- [Exercise prompt] For this exercise, return the line containing "Сотрудники (29, 393)" and every line after it through the end of the records below, without alteration.

Stored records
+ + + + +
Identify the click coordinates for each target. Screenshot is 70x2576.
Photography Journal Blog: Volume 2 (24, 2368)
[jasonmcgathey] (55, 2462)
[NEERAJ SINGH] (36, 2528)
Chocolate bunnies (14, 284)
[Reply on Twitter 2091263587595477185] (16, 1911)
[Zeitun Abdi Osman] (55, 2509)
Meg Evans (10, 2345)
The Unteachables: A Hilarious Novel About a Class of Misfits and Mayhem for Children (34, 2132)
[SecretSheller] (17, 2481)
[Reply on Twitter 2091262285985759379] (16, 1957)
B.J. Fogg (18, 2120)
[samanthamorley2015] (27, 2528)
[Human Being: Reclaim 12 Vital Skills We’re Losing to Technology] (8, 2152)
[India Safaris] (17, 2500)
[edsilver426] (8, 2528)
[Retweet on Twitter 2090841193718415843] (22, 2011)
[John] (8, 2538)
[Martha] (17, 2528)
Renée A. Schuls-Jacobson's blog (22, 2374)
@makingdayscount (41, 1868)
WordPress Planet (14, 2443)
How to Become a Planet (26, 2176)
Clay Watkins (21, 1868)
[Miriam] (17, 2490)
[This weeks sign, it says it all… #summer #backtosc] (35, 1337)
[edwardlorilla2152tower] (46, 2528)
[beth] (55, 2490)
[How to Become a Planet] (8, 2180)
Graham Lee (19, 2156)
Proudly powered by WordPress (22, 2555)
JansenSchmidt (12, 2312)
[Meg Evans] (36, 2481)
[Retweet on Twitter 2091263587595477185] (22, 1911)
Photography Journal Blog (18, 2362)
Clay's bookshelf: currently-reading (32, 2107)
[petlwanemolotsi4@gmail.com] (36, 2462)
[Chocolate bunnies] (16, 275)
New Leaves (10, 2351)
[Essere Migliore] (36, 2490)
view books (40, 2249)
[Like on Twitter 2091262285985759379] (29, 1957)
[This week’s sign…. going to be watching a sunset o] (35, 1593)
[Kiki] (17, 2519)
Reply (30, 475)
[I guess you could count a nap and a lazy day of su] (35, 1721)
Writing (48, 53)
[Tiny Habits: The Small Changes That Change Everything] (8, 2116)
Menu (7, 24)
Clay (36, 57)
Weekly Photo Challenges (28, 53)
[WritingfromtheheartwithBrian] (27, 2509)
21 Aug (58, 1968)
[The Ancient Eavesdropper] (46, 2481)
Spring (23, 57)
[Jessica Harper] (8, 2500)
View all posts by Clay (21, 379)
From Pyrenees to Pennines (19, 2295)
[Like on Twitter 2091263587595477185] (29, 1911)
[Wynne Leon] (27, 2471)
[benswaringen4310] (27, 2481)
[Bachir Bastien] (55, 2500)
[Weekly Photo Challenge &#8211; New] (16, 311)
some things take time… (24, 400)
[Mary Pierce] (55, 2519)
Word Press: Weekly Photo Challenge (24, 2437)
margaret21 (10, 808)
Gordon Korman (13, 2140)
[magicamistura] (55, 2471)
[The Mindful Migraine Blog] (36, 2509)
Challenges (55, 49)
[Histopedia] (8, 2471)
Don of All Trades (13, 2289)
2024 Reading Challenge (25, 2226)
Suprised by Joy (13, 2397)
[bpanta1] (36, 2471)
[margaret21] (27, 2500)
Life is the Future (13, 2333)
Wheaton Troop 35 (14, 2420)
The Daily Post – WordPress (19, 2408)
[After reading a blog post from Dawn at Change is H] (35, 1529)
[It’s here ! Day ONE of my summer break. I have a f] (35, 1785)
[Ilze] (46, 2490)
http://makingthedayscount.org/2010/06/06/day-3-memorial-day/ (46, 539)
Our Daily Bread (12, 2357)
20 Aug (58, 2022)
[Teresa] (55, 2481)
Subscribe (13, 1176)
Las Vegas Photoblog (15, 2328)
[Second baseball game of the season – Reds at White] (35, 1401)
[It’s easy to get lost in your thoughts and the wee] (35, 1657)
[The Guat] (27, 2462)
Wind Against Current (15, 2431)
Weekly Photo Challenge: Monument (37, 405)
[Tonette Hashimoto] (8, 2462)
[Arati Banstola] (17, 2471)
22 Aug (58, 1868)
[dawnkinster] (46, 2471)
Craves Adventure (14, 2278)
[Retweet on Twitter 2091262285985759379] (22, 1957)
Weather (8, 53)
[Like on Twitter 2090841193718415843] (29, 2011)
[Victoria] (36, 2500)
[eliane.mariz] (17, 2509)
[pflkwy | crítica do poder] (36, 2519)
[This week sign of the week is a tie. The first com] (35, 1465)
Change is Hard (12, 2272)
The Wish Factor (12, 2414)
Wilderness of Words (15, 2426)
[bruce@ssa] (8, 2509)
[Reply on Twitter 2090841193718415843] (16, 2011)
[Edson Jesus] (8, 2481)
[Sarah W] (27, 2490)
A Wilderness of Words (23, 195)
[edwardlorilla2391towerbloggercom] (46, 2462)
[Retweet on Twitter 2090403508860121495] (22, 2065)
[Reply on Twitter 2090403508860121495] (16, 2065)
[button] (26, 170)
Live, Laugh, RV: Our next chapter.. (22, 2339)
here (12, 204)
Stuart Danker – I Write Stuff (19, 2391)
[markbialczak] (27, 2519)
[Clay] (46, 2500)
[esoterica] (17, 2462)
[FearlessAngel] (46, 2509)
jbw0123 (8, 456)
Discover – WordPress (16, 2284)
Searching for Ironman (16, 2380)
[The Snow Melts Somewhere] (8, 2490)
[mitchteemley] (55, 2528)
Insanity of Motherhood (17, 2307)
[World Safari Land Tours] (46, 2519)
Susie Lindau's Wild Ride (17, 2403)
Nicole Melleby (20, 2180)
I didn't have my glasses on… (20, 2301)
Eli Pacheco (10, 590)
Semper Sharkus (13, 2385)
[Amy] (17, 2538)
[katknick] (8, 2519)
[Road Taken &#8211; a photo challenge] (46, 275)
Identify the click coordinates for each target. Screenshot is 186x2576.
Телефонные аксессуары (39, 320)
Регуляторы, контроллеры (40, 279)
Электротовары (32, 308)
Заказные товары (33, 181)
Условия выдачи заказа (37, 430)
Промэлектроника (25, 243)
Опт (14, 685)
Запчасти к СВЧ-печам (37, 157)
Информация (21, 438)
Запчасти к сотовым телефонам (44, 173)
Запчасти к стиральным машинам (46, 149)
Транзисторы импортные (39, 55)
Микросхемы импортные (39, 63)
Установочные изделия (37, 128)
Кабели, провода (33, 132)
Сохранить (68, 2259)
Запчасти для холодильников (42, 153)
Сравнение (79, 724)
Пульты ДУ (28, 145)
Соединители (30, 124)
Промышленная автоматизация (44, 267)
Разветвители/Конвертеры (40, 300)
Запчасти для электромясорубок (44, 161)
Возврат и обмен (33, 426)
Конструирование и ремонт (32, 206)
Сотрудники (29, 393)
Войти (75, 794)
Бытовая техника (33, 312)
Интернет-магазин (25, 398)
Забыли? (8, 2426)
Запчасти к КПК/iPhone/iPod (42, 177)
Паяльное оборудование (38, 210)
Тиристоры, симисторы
+ + + + +
- [Written response]
Сотрудники (29, 393)
Войти (75, 794)
Бытовая техника (33, 312)
Интернет-магазин (25, 398)
Забыли? (8, 2426)
Запчасти к КПК/iPhone/iPod (42, 177)
Паяльное оборудование (38, 210)
Тиристоры, симисторы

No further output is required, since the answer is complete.